Sanctions – Haïti : plusieurs personnalités ciblées, les négociations toujours dans l’impasse
Les États-Unis et le Conseil de Sécurité des Nations-Unies ont imposé des sanctions à quatre chefs de gangs haïtiens, dont Izo, Ti lapli, Lamo san jou et Vitelhom Innocent, pour leurs implications présumées dans des actes violents, dont assassinats, kidnappings et violations des droits humains.
En parallèle, le Département d’État américain a sanctionné trois responsables haïtiens, à savoir l’ancien Premier Ministre Jean Max Bellerive, l’ancien sénateur Nenel Cassy et l’ancien sénateur Hervé Fourcand, pour corruption et atteinte à l’intégrité. Les familles des personnes visées sont également touchées par ces mesures restrictives.
Le gouvernement britannique a également pris des mesures en sanctionnant l’ex-Directeur général du Ministère de l’intérieur, Fednel Monchery, et l’ex-délégué de l’ouest, Joseph Richard Duplan, en raison de leur présumée implication dans le massacre de La Saline en 2018.

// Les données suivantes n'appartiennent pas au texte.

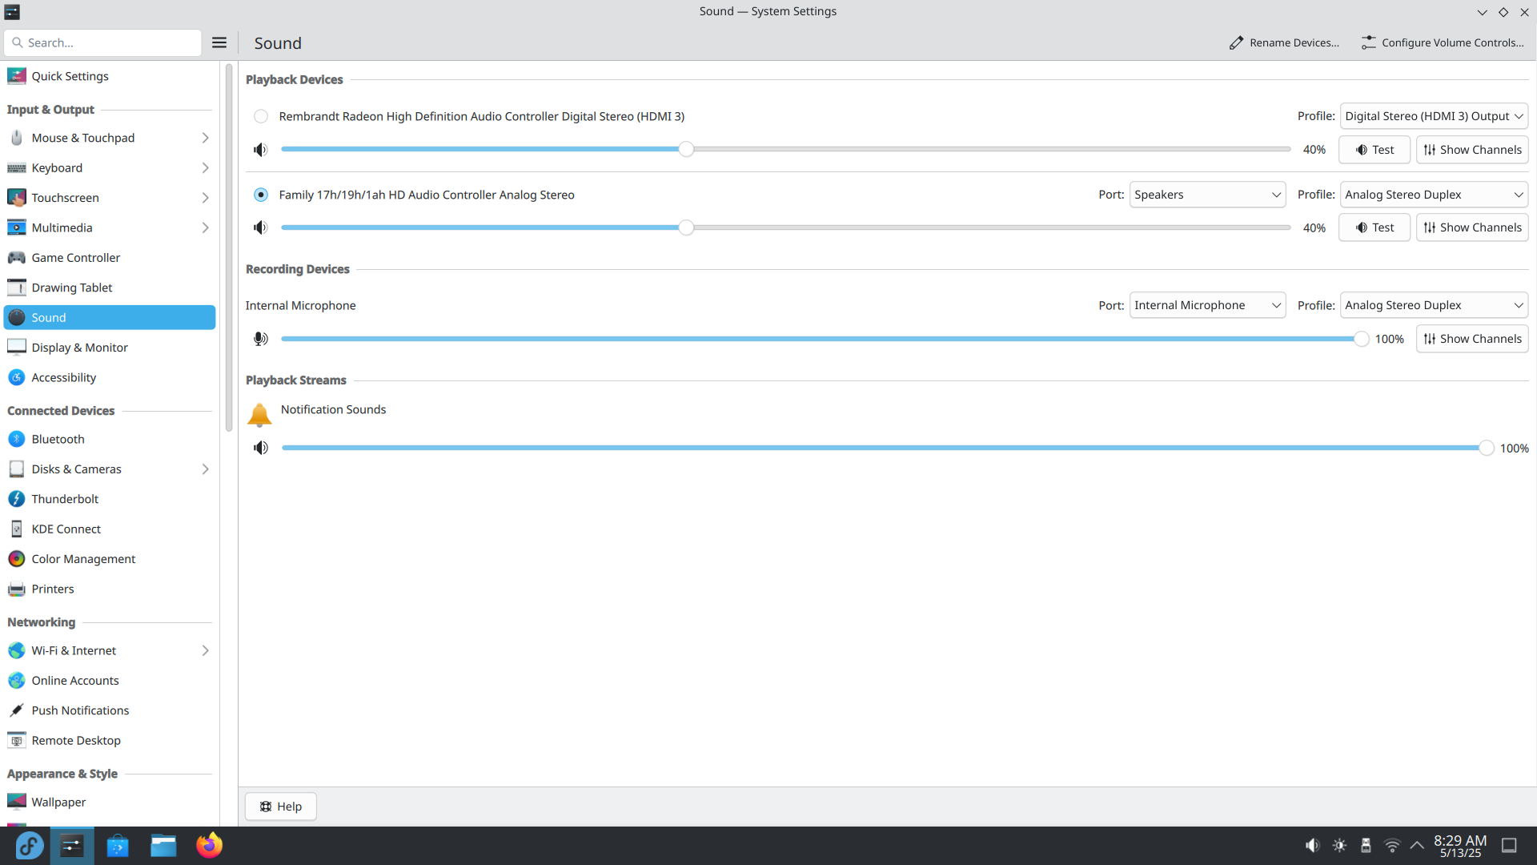
Task: Open the Digital Stereo (HDMI 3) Output profile dropdown
Action: (1434, 116)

Cependant, malgré ces sanctions, les négociations politiques en Haïti semblent stagner. Les discussions entre les parties haïtiennes, sous la médiation de la CARICOM, n’ont pas enregistré de progrès significatifs.
Des sources proches des négociations indiquent que des partis de l’opposition continuent de réclamer un exécutif bicéphale, excluant le Premier Ministre Ariel Henry, une proposition rejetée par les partisans du pouvoir qui préconisent un gouvernement d’union et l’élargissement du Haut Conseil du Territoire (HCT).
Le Premier Ministre Ariel Henry a participé à la deuxième journée des pourparlers initiés par le Groupe de Personnalités Éminentes de la CARICOM, cherchant une résolution à la crise politique actuelle en Haïti.
Cependant, les divergences persistantes entre les différentes factions politiques rendent la sortie de crise incertaine.